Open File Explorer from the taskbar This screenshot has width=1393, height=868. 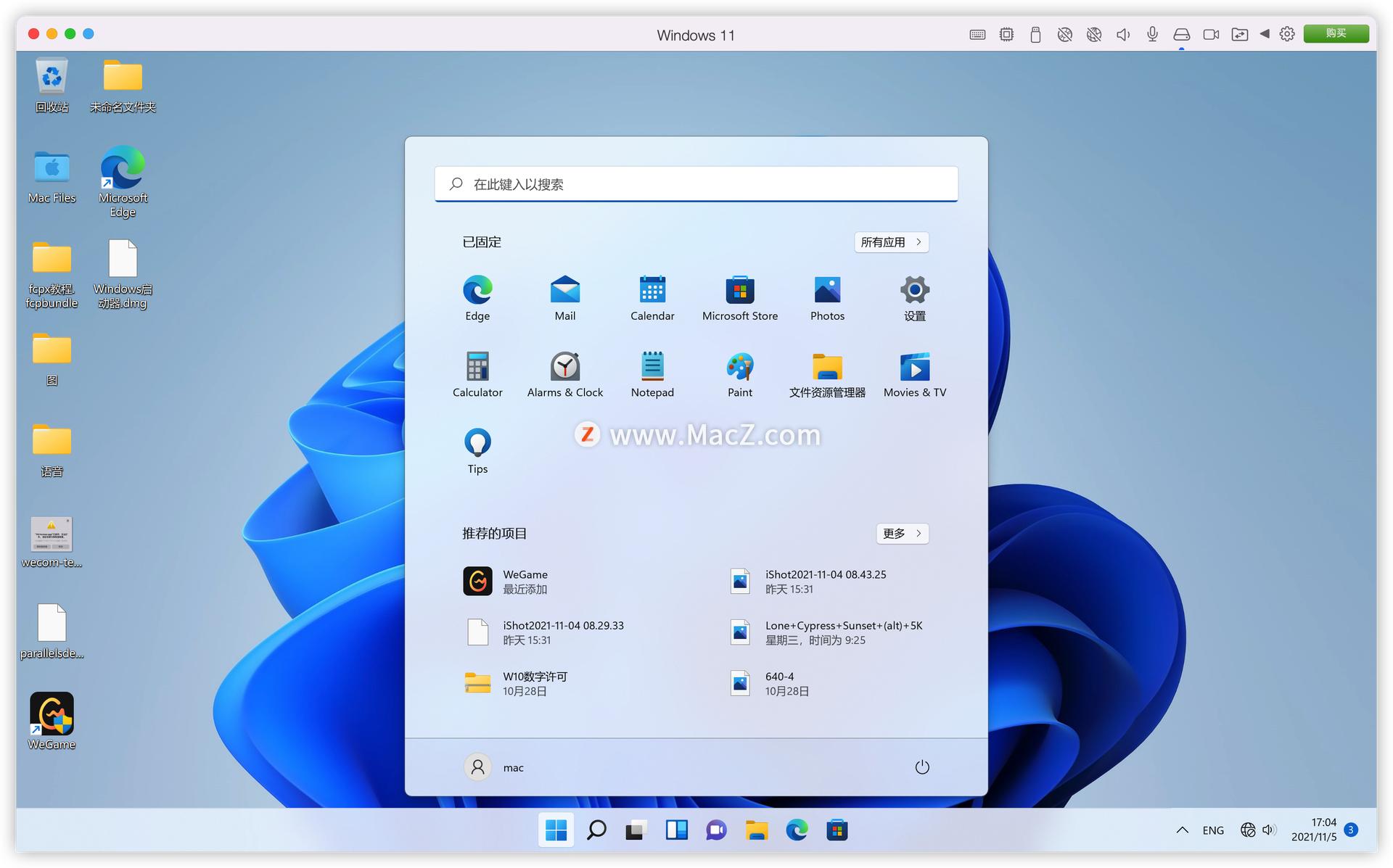(x=757, y=830)
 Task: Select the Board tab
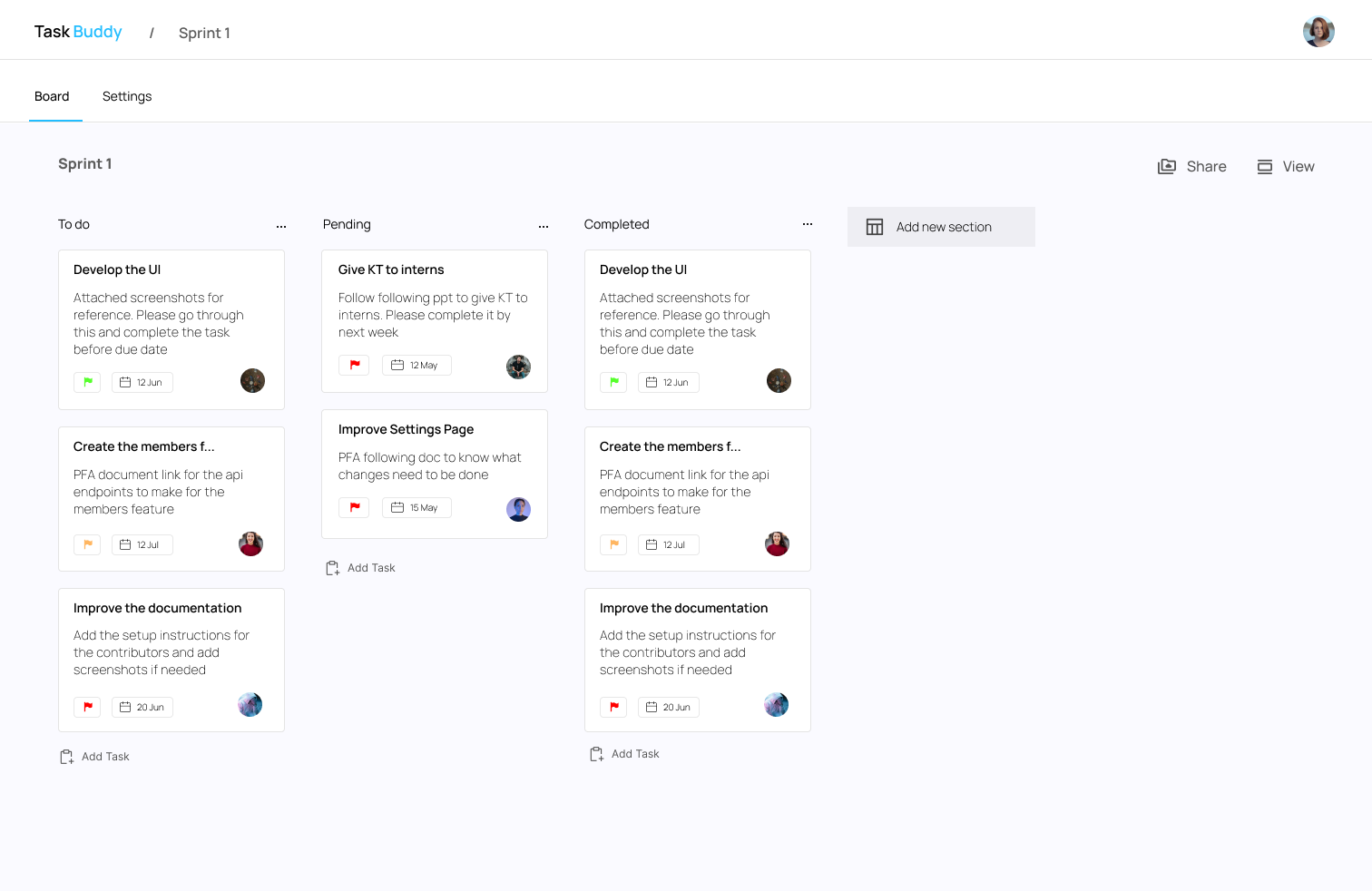click(x=52, y=96)
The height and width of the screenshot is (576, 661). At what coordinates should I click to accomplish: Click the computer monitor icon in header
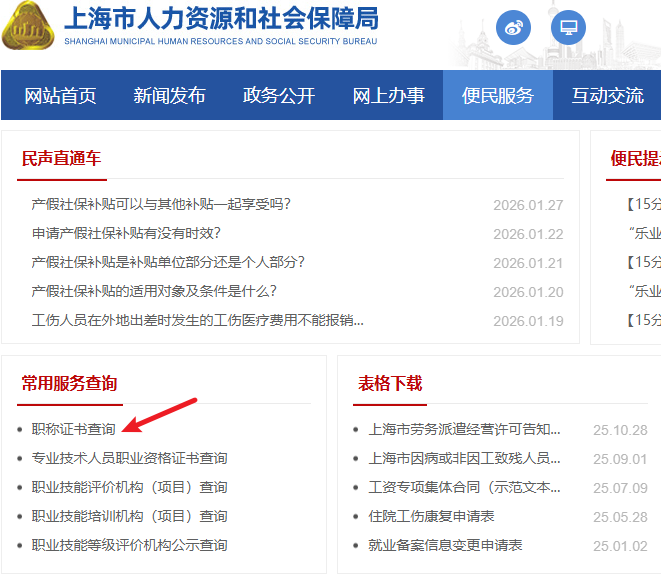click(x=569, y=28)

-- -- --

### WHAT THE TASK REQUIRES
Arrange the lines from the one containing "The height and" through the end of the entries as a Markdown table with the columns Row and Line, numbering each row and leaving out blank lines and pictures.

### RESULT OF THIS TASK
| Row | Line |
|---|---|
| 1 | The height and width of the screenshot is (576, 661). At what coordinates should I click to accomplish: Click the computer monitor icon in header |
| 2 | click(x=569, y=28) |